To begin with, I will concede that there were quite a few Sooners walking around our lovely campus before the game started. To the casual observer, there appeared to be more of them than there were of us. They were dressed in a wide variety of outfits, ranging from a gut proudly displayed for all to see to a more elegant church-going outfit paired with cowboy boots. They traveled in packs, sometimes filling up the entire sidewalk as an intimidation tactic towards those who had to walk in the opposite direction. They were a sea of crimson red proudly marching to their inevitable doom.
When the first quarter started, it was clear that things were going to go poorly for the unlucky players on the opposing team. Within moments, we scored our first touchdown when OU’s defensive team made no effort to move when our offense came rushing towards them. It was as if they turned into statues. In fact, the coaches of TU called a timeout to make sure none of our players were male gorgons in disguise. There were none of course, mostly because gorgons are banned from the entire Mid and Southwest. However, these mysterious freezing spells seemed to continue for the entire first quarter, and we were able to intercept and to score three more touchdowns while OU stood completely stupefied.
Second quarter did see OU find a moment of hope when we allowed them to make two touchdowns out of pity.

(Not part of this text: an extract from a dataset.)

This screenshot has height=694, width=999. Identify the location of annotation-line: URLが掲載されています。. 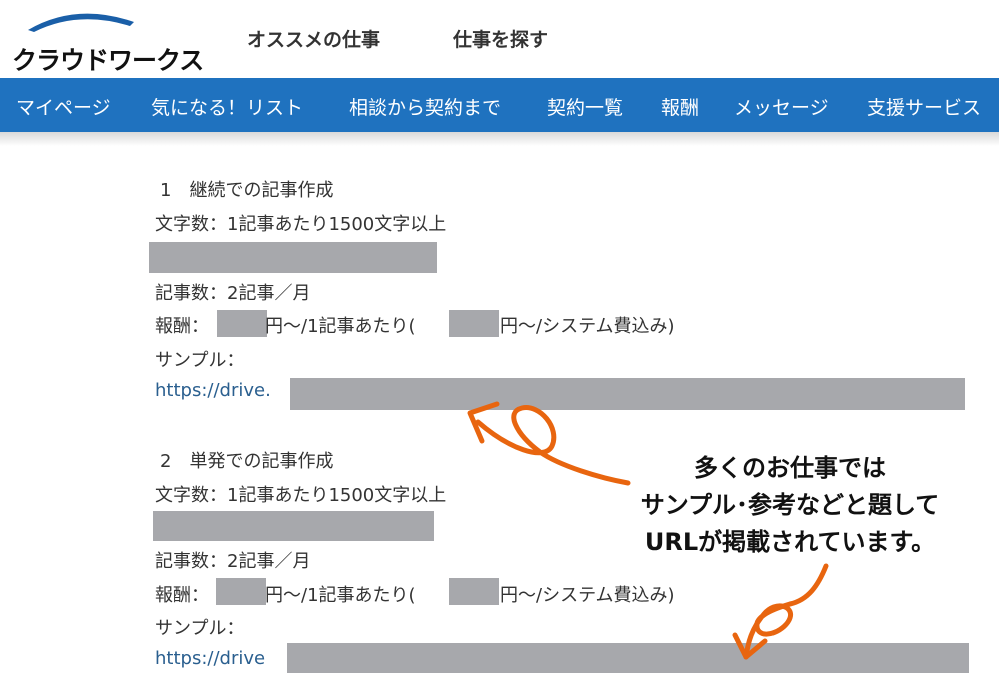
(790, 542).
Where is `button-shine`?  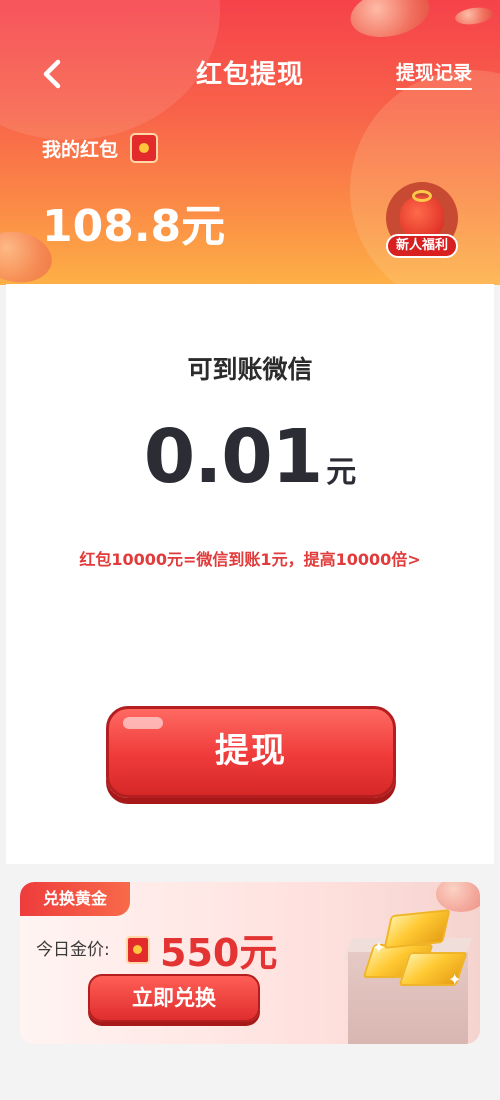 button-shine is located at coordinates (143, 723).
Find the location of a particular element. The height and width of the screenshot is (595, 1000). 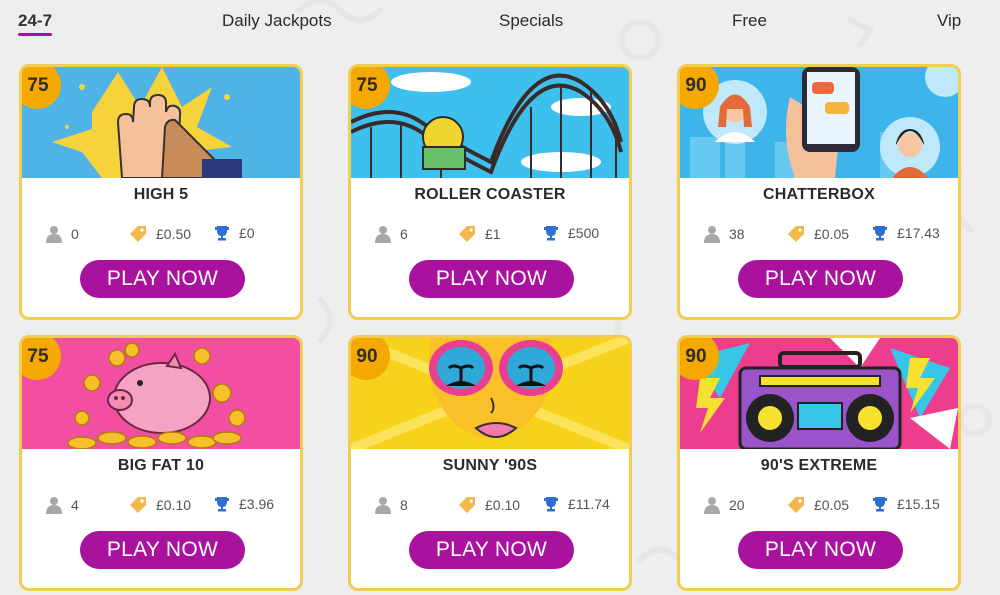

They were able to kick a field goal later on, but this was their only shining moment during the game.
As fans of OU pleaded on their hands and knees for their players to do something in the last half of the game, the halftime show that was performed was absolutely incredible! Gust T., the cow mascot from Chick-fil-A and Goldie herself joined our marching band and did an entire Rockettes dance number before gravely injuring OU’s own mascots in a preemptive strike.
Nothing terribly important happened in the third quarter. We only made another three touchdowns, but at that point it was almost like adding another gold coin to a dragon’s hoard of riches. It was clear that we were going to win, and the devastated cries that came from the Sooners side as each of our players slipped past their defenses was music to our ears.
We all knew who would win before the last quarter even started. The children of OU fans weeped as we were able to score one more touchdown before the game ended. The final seven points were to us as one more gold coin is to a dragon’s hoard: highly valued, but making no real difference to the overall outcome.
The final score? 66-17 in our favor.
When the game finally ended and it was clear that TU had won by a large margin, the few clouds that had been in the sky that day parted. A beam of light shone down from the heavens and our ever-caring and responsive president was gently lifted into the air towards a chorus of singing angels. “Do not weep,” were President Carson’s last remarks before he ascended. “For you now have your beloved Chick-fil-A that was promised to you so very long ago.”
When one of our school’s students asked when the campus would receive everything else that we had been promised, Carson’s only response was a knowing, benevolent smile before he disappeared into the clouds, never to be seen or heard from again until Monday.
In the end, hundreds of OU loyalists left our campus with their heads hung low and their faces streaked with tears. It was a brutal defeat that couldn’t have happened to a nicer opponent. They did still travel in packs though, leaving no room for anyone else to walk on the pavement. Some things will never change.